A majority of presidents has endorsed the informal agreement, the sources said.
Obviously this has major implications for both of the Crimson Tide's two biggest football rivalries moving forward. First, with our biggest and most intense rivalry, the Iron Bowl, one has to assume that Auburn would become the cross-division foe the Tide faces every year. This is the solution that the B1G came up with when they placed Ohio State and Michigan in opposing divisions.
On the one hand, this most likely wouldn't change much about the Tide and Tigers' annual meeting on the last weekend of the regular season. That would be almost certain to continue no matter the outcome. On the other hand, it would then become possible for an Iron Bowl rematch a mere 7 days later if both teams were to win their respective divisions, as they would then meet again to decide the SEC Championship.

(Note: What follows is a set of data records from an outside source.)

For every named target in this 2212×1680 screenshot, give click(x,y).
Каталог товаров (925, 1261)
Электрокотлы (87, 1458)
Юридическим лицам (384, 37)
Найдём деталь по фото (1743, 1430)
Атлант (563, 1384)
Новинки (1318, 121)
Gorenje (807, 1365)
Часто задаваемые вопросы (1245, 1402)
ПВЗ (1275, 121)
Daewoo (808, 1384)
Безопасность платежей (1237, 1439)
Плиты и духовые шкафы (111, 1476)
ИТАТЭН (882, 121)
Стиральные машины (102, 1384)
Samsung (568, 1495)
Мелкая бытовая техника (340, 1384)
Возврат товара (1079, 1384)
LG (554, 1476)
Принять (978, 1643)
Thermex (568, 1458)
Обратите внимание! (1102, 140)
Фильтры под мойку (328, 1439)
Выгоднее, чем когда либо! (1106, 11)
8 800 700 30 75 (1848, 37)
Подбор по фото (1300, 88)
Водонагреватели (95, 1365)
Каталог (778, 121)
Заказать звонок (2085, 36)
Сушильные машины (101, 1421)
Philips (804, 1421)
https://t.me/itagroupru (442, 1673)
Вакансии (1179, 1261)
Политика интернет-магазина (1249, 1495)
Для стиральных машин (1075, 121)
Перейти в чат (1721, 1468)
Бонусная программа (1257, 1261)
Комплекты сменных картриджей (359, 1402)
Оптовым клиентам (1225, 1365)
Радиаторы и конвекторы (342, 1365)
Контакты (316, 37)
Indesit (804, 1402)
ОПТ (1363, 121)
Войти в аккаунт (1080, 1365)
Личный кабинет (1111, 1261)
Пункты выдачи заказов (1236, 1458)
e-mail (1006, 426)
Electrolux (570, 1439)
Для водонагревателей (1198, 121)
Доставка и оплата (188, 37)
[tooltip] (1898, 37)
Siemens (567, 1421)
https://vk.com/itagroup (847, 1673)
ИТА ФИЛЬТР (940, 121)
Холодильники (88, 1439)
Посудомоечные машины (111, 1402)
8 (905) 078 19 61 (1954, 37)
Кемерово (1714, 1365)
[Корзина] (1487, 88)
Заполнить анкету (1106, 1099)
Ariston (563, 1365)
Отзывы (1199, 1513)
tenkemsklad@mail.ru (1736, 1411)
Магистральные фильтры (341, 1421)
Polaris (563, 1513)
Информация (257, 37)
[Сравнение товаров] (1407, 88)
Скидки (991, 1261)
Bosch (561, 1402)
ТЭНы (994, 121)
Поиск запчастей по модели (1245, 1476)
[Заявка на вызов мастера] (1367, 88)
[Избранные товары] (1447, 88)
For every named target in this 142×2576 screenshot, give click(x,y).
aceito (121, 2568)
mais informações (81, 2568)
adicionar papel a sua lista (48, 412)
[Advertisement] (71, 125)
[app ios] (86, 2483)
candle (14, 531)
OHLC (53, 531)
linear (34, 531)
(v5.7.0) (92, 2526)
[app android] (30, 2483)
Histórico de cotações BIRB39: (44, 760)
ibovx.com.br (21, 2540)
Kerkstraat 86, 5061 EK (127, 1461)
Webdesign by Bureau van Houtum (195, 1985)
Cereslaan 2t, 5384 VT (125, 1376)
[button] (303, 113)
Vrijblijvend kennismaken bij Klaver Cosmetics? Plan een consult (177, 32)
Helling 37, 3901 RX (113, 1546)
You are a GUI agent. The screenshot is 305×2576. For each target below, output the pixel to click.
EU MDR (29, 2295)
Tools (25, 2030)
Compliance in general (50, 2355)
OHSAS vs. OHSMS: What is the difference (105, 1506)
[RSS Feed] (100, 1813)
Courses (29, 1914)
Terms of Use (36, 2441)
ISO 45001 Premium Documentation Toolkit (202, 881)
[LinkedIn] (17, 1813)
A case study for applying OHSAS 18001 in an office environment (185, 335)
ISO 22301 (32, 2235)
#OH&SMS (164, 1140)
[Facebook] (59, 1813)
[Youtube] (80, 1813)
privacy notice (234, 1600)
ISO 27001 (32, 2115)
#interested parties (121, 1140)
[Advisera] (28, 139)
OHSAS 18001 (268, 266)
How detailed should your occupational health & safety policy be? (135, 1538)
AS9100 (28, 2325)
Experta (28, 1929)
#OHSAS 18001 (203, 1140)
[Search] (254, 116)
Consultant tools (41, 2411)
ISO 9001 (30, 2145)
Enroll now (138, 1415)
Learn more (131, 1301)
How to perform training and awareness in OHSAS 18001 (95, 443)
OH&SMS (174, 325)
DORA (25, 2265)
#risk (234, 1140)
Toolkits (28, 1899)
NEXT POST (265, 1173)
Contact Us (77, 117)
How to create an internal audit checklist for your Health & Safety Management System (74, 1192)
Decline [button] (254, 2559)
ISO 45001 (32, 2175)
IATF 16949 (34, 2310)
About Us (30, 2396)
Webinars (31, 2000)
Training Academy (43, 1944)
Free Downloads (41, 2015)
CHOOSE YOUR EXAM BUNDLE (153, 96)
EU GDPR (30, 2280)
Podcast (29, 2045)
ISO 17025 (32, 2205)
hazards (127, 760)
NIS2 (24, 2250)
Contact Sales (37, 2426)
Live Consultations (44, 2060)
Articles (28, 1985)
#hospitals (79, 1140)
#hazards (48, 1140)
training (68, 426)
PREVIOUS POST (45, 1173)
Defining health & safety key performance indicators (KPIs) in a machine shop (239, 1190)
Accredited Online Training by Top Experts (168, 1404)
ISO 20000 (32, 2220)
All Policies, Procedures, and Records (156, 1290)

Things could change even more drastically for Alabama's "Third Saturday in October" rivalry with Tennessee. With the Tide adding an extra in-division opponent, that reduces the number of games against Eastern division teams from 3 to 2 (unless a 9th conference game is added, in which case the number would remain at 3).
In any event, with Auburn almost certain to take over as the Tide's yearly inter-division rival, the status of the Alabama-Tennessee game as a yearly event moving forward seems doubtful. The only way both rivalries could continue is for Alabama to play both teams every year, which would mean in an 8-game conference schedule, Bama would never play any of the other 5 teams from the East--Georgia, Florida, South Carolina, Kentucky or Vanderbilt. Even if the SEC moved to a 9-game schedule, it would leave only one spot open for those other 5 teams on a rotational basis, meaning Bama would face each team only twice per decade instead of 4 times per decade, as is the case under the current format and would be the case if there was only one cross-division foe.
However the schedule format is worked out, if Auburn is in fact moved to the East division, the nature of both of Alabama's biggest football rivalries are at risk of changing forever.